NAHB / Wells Fargo Housing Opportunity Index for Q3 2008

(click to enlarge)

I like the National Association of Home Builders / Wells Fargo Housing Opportunity Index because it hasn't changed since they instituted it except to add more cities. When affordability got ultra-low they didn't change their methodology to try to redefine affordable. Now this may seem like a small thing to most, But the C.A.R. changed their methodology when affordability got low because they (apparently) couldn't exactly go around saying houses are unaffordable. To their credit NAHB/WF didn't change and as another hit to their credibility, C.A.R. did.

Ventura's lack of long history in the index and significant addition of new housing during the boom make it hard to make a judgement as to what historical affordability is. We can see in both charts that affordability is improving but still low. As we enter the recession affordability will still improve because fewer buyers will be able to buy between still high prices, job losses and continued mortgage credit tightening. Falling prices will eventually help as will lower interest rates but this is a tough environment to push volume.

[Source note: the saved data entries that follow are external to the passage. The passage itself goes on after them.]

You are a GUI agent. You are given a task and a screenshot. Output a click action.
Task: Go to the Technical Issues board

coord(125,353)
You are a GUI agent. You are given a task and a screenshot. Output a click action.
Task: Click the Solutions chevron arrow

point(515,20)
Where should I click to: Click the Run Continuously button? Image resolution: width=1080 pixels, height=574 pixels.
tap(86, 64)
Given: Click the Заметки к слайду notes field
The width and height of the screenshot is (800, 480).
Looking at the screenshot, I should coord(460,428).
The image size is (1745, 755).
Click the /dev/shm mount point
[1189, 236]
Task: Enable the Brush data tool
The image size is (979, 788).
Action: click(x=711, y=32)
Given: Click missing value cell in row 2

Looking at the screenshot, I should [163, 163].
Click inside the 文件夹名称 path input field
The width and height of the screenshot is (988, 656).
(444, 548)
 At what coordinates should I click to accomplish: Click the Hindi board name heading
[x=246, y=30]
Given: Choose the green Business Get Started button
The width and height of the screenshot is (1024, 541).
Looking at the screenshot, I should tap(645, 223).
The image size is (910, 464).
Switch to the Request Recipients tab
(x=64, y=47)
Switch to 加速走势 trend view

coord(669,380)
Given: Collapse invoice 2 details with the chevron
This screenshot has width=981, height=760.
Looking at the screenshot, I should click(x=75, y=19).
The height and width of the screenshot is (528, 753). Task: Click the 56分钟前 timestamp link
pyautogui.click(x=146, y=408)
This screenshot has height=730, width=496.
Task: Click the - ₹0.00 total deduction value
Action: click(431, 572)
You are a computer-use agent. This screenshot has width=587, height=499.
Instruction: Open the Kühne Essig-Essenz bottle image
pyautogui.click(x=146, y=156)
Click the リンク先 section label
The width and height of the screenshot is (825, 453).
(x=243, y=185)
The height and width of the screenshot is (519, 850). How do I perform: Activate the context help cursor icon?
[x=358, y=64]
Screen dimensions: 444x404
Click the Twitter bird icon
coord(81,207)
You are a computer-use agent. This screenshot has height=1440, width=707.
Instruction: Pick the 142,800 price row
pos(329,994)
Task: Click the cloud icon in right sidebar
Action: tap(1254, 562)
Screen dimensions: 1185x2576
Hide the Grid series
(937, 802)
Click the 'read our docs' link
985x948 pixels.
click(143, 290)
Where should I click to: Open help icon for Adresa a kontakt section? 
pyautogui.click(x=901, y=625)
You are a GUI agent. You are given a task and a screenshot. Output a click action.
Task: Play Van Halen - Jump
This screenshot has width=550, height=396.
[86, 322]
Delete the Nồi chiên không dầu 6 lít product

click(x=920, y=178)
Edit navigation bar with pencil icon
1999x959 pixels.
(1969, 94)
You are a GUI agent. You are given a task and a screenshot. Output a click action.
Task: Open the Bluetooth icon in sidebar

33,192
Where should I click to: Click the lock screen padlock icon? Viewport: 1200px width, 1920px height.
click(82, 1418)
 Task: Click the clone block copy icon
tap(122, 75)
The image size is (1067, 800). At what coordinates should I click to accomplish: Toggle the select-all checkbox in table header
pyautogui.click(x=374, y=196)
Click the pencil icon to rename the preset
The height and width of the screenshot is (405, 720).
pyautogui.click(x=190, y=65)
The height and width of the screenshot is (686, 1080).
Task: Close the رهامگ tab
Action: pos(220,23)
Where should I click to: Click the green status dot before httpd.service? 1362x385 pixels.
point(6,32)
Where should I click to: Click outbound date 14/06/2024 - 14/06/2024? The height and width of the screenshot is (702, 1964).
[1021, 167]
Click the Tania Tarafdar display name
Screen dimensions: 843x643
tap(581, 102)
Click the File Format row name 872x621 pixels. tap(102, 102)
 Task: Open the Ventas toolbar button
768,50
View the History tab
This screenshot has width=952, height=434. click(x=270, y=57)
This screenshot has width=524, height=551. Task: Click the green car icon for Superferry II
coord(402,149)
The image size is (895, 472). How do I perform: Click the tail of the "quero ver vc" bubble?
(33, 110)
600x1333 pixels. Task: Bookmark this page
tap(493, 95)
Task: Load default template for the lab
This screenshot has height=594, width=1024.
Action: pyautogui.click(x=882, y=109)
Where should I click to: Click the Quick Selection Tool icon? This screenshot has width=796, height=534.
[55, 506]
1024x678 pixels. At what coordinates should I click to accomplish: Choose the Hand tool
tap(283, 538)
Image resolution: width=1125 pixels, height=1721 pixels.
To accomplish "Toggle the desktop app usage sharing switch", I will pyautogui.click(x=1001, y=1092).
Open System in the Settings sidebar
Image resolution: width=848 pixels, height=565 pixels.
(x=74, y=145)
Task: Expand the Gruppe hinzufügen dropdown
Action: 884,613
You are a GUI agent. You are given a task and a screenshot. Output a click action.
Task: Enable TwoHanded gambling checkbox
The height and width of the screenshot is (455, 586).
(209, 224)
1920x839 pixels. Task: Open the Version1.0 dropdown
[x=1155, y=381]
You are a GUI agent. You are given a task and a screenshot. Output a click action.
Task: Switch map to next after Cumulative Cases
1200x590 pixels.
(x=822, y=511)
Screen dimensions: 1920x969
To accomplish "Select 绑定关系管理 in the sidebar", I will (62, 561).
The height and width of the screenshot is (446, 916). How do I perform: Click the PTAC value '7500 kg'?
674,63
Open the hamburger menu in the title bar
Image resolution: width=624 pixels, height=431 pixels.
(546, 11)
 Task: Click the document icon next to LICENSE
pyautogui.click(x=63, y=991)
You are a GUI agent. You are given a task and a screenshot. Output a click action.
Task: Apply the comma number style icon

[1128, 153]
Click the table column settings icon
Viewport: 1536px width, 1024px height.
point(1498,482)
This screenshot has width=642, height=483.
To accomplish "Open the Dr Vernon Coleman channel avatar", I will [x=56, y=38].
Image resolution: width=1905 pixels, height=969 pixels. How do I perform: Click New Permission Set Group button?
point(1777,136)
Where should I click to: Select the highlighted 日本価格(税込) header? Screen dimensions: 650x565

If loan modifications take hold and slow down motivated inventory coming on market the best we will get is low inventory and low sales with continued falling prices.

1 comment:

Anonymous said...

Very interesting...and I agree 100 percent with your last statement.

But you'd be hard pressed to make the average joe or current home owner understand that statement. They definitely equate loan modifications and low inventory with increasing price.

Supply/demand models are too simplistic to be applied to this situation IMO. Those are based on far too solid a foundation.